There were direct and significant relationships between self-care ability and physical, psychological, and social dimensions of QOL too. It was inferred that Physical subsector, was the most impressible dimension of QOL from self-care ability. Although hemodialysis leads to the decrease of symptoms and signs of renal failure, but it can’t change the process of disease and supersede the kidney completely, so patients encounter many problems such as hypertension, lack of appetite, anemia, decentralization for a long time, renal steodystrophia, genital disorder such as change in period of mensturation, skin disorder such as itching, and infection of arteriovenous fistula.8 The patients with high self-care ability can observe suitable diet and can take care of arterivenous fistula well, so they can prevent many complications that threaten their life. Therefore we can expect that physical dimension of QOL and self-care ability has a strong correlation with each other.
Although hemodialysis has a therapeutic effect on ESRD, but these patients encounter many physical, psychological, and social stress full factors that lead to the decrease of their quality of life.
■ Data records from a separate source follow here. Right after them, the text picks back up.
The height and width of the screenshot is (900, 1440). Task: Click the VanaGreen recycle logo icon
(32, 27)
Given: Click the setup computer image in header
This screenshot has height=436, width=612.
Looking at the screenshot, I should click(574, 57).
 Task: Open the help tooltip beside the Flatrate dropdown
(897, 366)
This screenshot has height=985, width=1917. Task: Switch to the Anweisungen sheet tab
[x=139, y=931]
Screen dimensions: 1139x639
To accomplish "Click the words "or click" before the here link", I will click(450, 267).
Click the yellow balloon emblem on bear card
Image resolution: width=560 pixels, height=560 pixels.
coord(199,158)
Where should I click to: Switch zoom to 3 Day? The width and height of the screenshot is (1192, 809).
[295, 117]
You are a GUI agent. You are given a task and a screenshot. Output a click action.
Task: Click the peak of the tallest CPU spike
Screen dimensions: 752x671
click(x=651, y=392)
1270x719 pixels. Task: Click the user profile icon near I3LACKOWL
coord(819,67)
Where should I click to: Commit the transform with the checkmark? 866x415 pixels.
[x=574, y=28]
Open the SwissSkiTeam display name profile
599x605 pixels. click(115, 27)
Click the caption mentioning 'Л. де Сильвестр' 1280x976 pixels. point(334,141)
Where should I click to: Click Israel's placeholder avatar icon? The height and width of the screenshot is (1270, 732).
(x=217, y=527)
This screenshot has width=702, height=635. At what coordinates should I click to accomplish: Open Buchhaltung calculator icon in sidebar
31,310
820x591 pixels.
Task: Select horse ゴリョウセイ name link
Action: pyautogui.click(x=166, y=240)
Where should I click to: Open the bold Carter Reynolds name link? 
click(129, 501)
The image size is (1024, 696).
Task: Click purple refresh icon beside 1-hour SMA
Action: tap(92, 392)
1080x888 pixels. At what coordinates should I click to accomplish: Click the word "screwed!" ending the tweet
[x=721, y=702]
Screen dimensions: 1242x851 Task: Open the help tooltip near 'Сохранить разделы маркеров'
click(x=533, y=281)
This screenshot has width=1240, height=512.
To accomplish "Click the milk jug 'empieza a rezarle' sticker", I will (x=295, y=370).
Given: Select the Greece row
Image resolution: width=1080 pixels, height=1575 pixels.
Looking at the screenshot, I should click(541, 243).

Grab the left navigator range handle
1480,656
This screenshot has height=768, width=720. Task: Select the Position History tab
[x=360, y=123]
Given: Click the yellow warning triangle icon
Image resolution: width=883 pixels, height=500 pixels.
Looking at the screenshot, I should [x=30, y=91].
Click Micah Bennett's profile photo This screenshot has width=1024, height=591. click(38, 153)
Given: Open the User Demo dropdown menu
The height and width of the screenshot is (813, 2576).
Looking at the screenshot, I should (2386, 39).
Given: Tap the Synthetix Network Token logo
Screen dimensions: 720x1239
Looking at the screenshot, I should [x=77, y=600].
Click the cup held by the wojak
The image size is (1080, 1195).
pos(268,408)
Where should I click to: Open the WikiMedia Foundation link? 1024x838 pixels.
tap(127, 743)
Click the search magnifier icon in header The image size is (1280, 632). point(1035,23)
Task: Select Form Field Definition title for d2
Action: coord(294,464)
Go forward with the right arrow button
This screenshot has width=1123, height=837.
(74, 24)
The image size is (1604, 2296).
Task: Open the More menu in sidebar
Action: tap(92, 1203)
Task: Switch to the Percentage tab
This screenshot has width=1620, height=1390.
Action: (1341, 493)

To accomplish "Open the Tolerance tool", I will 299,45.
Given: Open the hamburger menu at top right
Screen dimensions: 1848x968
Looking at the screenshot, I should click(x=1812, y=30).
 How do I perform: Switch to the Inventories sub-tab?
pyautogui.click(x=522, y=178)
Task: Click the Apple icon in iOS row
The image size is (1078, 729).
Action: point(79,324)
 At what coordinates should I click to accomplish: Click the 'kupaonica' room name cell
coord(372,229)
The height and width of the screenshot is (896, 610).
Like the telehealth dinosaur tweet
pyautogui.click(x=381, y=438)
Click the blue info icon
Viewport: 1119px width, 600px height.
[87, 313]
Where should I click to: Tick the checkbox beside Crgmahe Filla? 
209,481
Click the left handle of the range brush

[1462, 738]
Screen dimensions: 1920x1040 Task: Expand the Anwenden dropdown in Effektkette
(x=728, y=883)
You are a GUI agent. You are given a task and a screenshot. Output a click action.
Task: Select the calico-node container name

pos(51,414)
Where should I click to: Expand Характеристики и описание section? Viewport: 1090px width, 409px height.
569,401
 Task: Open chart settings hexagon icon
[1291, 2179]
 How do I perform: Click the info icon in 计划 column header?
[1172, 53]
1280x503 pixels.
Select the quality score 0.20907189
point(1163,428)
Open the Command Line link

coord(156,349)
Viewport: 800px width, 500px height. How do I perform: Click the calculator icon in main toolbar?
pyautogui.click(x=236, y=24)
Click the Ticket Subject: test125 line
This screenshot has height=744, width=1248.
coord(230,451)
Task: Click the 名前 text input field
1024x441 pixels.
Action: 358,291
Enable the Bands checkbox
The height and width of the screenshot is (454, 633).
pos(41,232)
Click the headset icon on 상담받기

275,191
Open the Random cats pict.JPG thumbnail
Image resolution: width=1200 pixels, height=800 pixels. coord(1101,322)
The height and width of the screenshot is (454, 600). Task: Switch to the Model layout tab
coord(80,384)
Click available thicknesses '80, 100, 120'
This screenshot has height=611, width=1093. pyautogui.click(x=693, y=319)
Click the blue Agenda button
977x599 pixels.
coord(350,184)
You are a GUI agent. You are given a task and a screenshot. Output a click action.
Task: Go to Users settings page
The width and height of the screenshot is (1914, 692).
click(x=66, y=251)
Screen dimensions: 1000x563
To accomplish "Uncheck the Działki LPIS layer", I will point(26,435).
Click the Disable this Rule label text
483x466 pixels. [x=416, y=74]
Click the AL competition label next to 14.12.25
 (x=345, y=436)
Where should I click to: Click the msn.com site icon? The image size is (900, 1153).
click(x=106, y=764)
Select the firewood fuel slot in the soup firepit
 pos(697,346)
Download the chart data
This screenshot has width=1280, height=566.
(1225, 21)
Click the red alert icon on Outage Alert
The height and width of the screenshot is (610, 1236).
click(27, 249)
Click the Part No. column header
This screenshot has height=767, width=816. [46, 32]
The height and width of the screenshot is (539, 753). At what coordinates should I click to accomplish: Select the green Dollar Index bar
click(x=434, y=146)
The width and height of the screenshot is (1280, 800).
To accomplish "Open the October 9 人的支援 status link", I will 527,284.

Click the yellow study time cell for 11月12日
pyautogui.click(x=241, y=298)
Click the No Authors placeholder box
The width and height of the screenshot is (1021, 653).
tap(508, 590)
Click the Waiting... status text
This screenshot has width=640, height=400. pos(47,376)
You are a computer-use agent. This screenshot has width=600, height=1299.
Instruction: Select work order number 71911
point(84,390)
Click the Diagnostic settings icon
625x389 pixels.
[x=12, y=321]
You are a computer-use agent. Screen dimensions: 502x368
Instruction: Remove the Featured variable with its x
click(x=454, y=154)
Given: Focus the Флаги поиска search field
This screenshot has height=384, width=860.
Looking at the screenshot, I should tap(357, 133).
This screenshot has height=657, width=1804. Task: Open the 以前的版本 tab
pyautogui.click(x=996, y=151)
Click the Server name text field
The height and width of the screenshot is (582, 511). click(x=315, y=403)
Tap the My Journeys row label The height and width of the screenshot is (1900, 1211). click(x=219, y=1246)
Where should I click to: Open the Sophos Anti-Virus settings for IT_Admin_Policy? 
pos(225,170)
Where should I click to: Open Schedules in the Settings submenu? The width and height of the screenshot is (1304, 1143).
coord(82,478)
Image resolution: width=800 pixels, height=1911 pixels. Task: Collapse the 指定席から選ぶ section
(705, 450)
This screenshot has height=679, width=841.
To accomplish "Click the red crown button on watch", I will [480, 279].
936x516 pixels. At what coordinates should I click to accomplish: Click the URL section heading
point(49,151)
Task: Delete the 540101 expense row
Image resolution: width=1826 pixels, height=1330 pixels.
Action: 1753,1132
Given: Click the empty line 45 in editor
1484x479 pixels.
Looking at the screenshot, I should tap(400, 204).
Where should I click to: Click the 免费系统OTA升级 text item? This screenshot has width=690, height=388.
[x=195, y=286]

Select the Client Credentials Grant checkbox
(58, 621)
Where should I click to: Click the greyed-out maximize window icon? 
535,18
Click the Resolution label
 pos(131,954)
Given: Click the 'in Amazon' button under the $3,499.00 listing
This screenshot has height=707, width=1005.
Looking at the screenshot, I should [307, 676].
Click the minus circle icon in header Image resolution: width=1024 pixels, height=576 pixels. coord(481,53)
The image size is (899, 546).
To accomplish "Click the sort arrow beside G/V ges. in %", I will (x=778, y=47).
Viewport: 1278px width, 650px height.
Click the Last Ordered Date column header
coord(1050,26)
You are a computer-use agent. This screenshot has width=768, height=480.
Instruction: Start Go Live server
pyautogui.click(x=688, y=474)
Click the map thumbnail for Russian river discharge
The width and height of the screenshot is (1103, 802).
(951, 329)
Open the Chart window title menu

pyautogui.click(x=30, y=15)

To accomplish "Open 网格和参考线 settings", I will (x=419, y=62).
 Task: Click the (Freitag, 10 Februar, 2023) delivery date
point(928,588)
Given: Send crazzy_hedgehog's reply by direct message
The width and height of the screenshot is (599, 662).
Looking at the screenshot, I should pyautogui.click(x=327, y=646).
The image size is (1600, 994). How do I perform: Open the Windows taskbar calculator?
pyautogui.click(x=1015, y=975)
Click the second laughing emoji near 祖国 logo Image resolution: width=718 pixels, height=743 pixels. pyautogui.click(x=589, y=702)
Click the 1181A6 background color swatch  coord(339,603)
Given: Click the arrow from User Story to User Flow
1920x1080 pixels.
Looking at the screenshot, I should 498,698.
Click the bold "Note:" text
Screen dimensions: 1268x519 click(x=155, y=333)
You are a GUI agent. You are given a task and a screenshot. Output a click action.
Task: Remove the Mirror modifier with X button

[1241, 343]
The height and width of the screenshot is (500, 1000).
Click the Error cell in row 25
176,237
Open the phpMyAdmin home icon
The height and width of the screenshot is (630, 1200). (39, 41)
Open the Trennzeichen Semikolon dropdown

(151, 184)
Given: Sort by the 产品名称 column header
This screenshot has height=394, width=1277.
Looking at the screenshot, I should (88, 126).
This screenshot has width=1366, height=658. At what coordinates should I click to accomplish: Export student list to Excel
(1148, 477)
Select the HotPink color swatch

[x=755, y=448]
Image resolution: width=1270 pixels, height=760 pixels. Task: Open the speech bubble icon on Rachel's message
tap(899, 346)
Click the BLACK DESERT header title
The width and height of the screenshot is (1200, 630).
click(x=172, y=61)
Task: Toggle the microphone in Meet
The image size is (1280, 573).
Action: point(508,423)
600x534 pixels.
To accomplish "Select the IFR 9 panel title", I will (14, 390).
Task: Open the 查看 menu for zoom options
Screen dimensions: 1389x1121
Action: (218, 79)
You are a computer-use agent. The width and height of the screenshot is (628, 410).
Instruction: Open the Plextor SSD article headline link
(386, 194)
This study demonstrated that there are positive and significant relationship between quality of life and self-care ability; and whereas one of the nursing goals is improving the self-care ability in patients until they acquire their independency, and prevent many complications that treated them19; so, besides the emphasis on residual abilities, we should help the patients to earn their independency in self-care28 ; so, responsible people and nurses can increase self-care ability (through decreasing many physiological complications by doing some interventions such as determining self-care needs in patients; determining precedence of the problems; determining short-time and long time objects for solving the problems; training and giving self-care program in different theme such as dietary, care of arteriovenous line) until prepared the condition that quality of life will be increased.
The authors declare no conflict of interest in this study. Ethical committee approved the study.